Exercise brief: Of the entries below, return exactly those lines that fall between the one containing "Go to Settings home via house icon" and the one containing "Select the Rifletti radio option", the two end lines included.

* * *

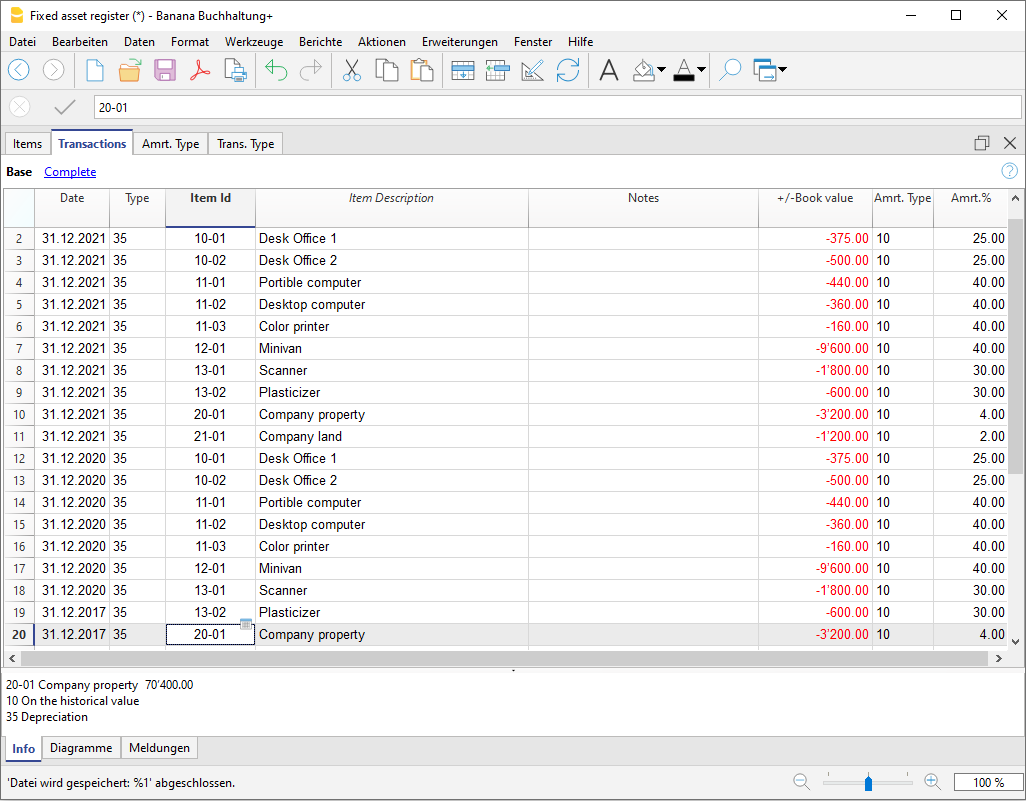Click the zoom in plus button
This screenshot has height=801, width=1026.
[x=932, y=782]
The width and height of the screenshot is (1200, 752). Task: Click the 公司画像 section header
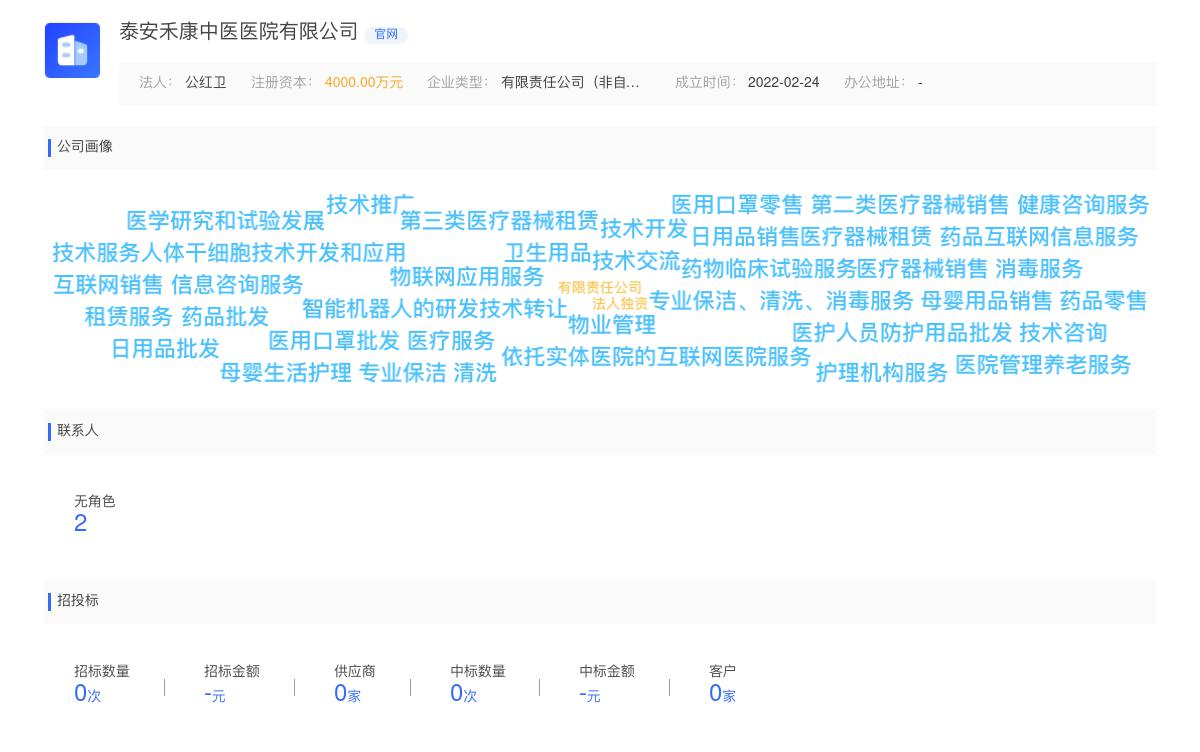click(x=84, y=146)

* * *

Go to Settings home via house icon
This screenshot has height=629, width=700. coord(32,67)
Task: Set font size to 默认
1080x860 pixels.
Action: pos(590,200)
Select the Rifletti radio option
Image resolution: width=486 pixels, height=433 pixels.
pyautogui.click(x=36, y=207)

* * *

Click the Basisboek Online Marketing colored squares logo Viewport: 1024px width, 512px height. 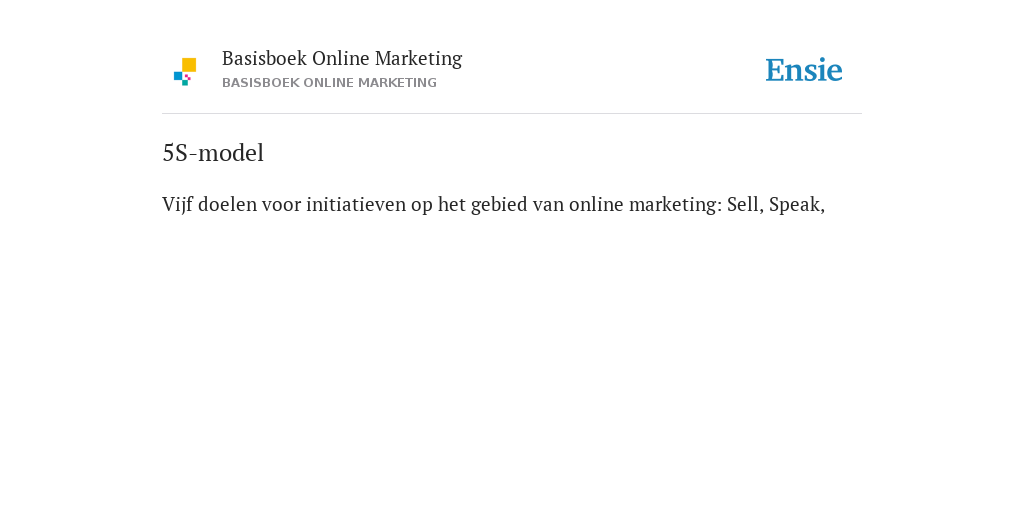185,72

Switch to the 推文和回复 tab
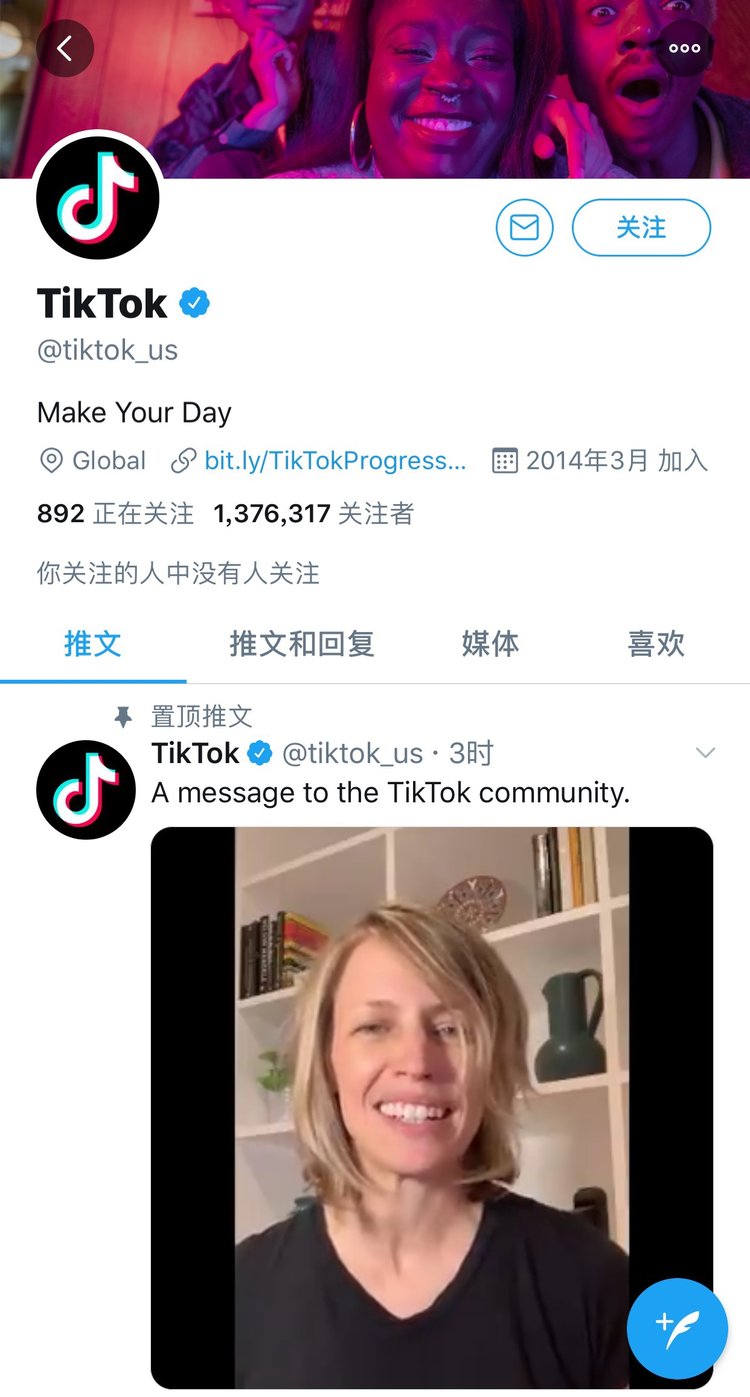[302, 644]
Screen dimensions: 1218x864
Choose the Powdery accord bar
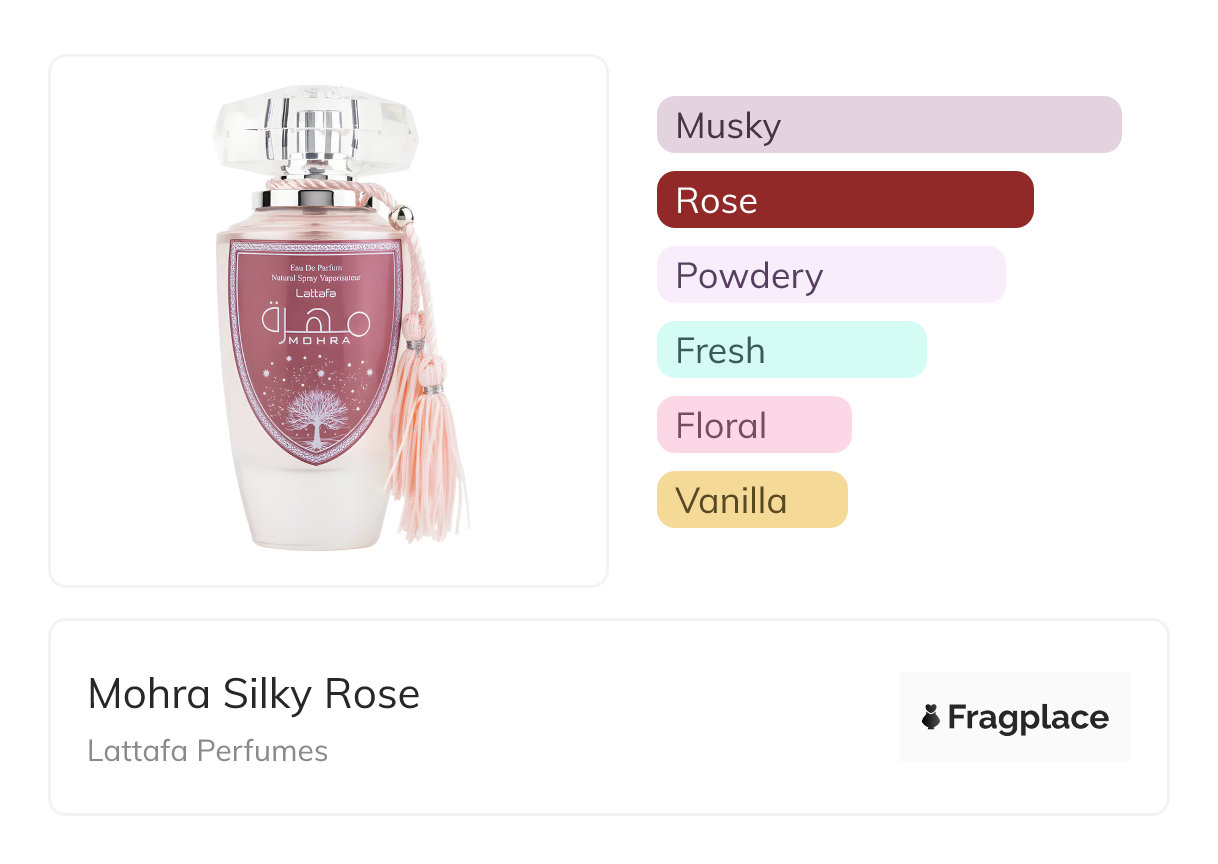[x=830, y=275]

* * *

Answer section:
Go to Settings home via house icon
This screenshot has height=629, width=700. coord(32,67)
Task: Set font size to 默认
1080x860 pixels.
Action: pos(590,200)
Select the Rifletti radio option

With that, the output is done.